- [Exercise brief]: Transcribe word for word the lines below from the line with "[Přejít na profil: Frapan] (39, 1457)" through the line with "react-script-ts (179, 865)", ends included.

☆ ☆ ☆

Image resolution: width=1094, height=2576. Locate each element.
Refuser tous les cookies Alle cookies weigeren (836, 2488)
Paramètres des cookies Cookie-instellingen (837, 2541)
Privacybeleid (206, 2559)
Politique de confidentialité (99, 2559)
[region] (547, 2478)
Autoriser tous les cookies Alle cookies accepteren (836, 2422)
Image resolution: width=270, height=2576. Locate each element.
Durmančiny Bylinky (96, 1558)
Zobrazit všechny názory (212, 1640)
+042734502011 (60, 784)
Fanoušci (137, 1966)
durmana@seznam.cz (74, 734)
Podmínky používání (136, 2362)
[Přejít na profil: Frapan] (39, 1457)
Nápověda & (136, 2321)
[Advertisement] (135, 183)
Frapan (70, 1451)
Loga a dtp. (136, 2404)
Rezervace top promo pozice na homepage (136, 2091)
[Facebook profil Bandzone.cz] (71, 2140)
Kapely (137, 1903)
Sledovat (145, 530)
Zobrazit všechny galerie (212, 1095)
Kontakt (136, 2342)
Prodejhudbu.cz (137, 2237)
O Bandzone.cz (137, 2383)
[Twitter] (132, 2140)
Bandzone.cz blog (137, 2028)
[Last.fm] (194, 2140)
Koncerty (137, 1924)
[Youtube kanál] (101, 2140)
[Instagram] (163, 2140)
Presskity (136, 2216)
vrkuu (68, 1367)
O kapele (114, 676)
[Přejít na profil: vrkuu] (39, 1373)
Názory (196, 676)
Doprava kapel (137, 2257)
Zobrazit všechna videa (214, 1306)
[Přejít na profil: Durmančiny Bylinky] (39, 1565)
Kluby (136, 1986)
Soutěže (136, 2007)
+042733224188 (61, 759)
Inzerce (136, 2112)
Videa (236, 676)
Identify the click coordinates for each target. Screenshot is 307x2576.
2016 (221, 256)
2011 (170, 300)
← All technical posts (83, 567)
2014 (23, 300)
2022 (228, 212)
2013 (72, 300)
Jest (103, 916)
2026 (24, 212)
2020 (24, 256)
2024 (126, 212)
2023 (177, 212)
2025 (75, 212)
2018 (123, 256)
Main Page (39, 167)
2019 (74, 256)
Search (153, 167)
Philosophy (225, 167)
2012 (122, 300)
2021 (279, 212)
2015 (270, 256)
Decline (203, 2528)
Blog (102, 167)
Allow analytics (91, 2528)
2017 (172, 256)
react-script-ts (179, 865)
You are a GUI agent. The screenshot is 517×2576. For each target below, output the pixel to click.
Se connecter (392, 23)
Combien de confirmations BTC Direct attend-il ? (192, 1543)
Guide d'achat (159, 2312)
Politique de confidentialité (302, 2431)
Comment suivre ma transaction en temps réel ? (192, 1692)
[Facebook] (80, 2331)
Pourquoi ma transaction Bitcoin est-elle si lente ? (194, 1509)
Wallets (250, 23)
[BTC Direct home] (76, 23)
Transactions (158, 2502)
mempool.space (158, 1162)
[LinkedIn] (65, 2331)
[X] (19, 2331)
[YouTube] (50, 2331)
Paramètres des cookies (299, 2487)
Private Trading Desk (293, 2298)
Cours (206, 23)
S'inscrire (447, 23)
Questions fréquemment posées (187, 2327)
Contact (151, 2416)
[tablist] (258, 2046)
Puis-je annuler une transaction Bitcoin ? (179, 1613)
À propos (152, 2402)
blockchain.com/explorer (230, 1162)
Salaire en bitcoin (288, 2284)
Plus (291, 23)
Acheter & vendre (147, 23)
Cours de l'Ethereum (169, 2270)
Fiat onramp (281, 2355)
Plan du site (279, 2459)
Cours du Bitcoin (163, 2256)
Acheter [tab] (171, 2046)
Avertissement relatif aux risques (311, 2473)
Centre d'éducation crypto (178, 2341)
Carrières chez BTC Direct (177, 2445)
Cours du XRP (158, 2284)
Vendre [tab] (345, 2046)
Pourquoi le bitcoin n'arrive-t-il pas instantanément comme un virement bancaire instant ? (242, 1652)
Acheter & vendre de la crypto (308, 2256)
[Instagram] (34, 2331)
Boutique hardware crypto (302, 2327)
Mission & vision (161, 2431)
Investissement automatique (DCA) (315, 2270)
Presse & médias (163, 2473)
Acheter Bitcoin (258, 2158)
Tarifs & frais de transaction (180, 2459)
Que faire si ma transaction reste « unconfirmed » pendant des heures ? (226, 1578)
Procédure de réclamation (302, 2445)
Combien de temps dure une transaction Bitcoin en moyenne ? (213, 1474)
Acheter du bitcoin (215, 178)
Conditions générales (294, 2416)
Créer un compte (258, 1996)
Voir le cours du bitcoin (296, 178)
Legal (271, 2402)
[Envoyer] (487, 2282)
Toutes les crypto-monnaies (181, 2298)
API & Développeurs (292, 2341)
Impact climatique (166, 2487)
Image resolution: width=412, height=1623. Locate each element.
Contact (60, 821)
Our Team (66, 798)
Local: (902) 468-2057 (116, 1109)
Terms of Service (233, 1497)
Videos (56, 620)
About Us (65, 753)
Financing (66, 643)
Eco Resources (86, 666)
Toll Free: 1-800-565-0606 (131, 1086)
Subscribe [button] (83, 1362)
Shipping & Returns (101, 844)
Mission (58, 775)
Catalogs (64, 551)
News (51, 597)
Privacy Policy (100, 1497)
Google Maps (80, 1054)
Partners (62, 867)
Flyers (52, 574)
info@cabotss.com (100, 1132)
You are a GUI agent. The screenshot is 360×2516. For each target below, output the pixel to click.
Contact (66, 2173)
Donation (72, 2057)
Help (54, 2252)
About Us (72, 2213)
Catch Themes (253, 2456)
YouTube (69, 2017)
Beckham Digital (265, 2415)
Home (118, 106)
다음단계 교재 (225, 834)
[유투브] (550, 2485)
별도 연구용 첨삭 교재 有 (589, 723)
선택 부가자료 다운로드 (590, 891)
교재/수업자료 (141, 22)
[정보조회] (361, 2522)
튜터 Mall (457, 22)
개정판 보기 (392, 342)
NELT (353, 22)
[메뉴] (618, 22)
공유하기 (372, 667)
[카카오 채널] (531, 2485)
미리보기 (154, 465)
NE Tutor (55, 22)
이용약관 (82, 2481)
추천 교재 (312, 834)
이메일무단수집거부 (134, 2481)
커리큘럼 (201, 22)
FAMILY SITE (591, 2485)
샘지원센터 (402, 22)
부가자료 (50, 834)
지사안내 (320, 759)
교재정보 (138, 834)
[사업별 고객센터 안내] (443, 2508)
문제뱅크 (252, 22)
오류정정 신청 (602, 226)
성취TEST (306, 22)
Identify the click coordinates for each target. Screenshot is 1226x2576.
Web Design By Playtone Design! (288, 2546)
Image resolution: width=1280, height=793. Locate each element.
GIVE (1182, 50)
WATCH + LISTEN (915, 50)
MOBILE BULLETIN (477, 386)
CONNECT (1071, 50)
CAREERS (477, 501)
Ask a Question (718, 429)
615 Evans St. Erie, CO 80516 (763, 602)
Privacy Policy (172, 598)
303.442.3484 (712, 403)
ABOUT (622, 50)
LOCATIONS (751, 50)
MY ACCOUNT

☆ ☆ ☆

- [Your response]:
[Přejít na profil: Frapan] (39, 1457)
Nápověda & (136, 2321)
[Advertisement] (135, 183)
Frapan (70, 1451)
Loga a dtp. (136, 2404)
Rezervace top promo pozice na homepage (136, 2091)
[Facebook profil Bandzone.cz] (71, 2140)
Kapely (137, 1903)
Sledovat (145, 530)
Zobrazit všechny galerie (212, 1095)
Kontakt (136, 2342)
Prodejhudbu.cz (137, 2237)
O Bandzone.cz (137, 2383)
[Twitter] (132, 2140)
Bandzone.cz blog (137, 2028)
[Last.fm] (194, 2140)
Koncerty (137, 1924)
[Youtube kanál] (101, 2140)
[Instagram] (163, 2140)
Presskity (136, 2216)
vrkuu (68, 1367)
O kapele (114, 676)
[Přejít na profil: vrkuu] (39, 1373)
Názory (196, 676)
Doprava kapel (137, 2257)
Zobrazit všechna videa (214, 1306)
[Přejít na profil: Durmančiny Bylinky] (39, 1565)
Kluby (136, 1986)
Soutěže (136, 2007)
+042733224188 (61, 759)
Inzerce (136, 2112)
Videa (236, 676)
Identify the click coordinates for each target. Screenshot is 307x2576.
2016 (221, 256)
2011 (170, 300)
← All technical posts (83, 567)
2014 (23, 300)
2022 (228, 212)
2013 (72, 300)
Jest (103, 916)
2026 (24, 212)
2020 (24, 256)
2024 (126, 212)
2023 (177, 212)
2025 (75, 212)
2018 (123, 256)
Main Page (39, 167)
2019 (74, 256)
Search (153, 167)
Philosophy (225, 167)
2012 (122, 300)
2021 (279, 212)
2015 (270, 256)
Decline (203, 2528)
Blog (102, 167)
Allow analytics (91, 2528)
2017 (172, 256)
react-script-ts (179, 865)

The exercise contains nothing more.